The task: Reproduce each line of the records below word for word, leaving out the pictures.

■ ■ ■ ■ ■

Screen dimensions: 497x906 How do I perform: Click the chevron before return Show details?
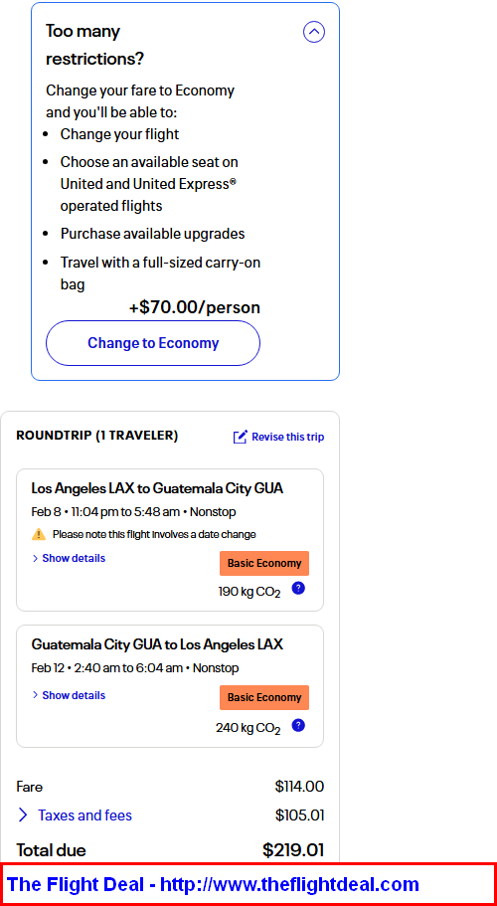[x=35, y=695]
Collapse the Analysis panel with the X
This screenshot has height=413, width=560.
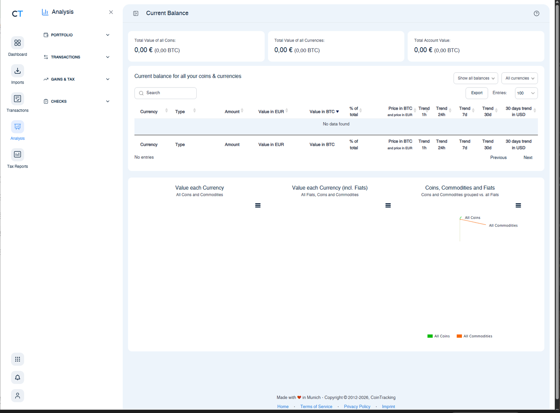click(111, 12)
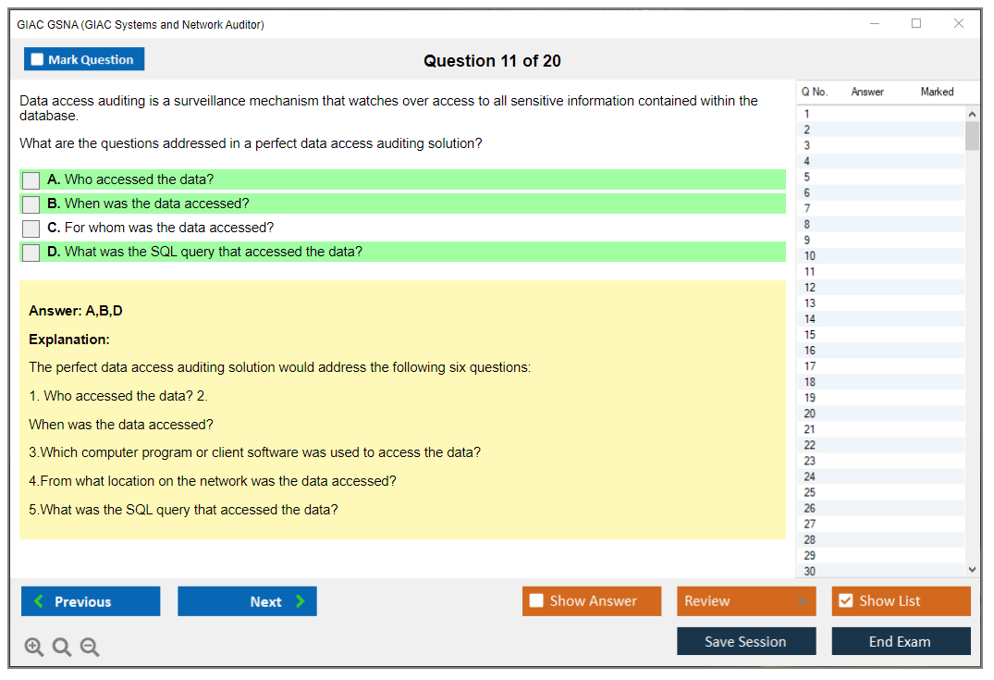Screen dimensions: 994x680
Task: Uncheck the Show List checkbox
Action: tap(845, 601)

■ ■ ■ ■ ■

Response for this exercise:
Screen dimensions: 497x906 How do I perform: Click the chevron before return Show details?
[x=35, y=695]
Collapse the Analysis panel with the X
This screenshot has height=413, width=560.
click(111, 12)
Screen dimensions: 994x680
Task: Uncheck the Show List checkbox
Action: tap(845, 601)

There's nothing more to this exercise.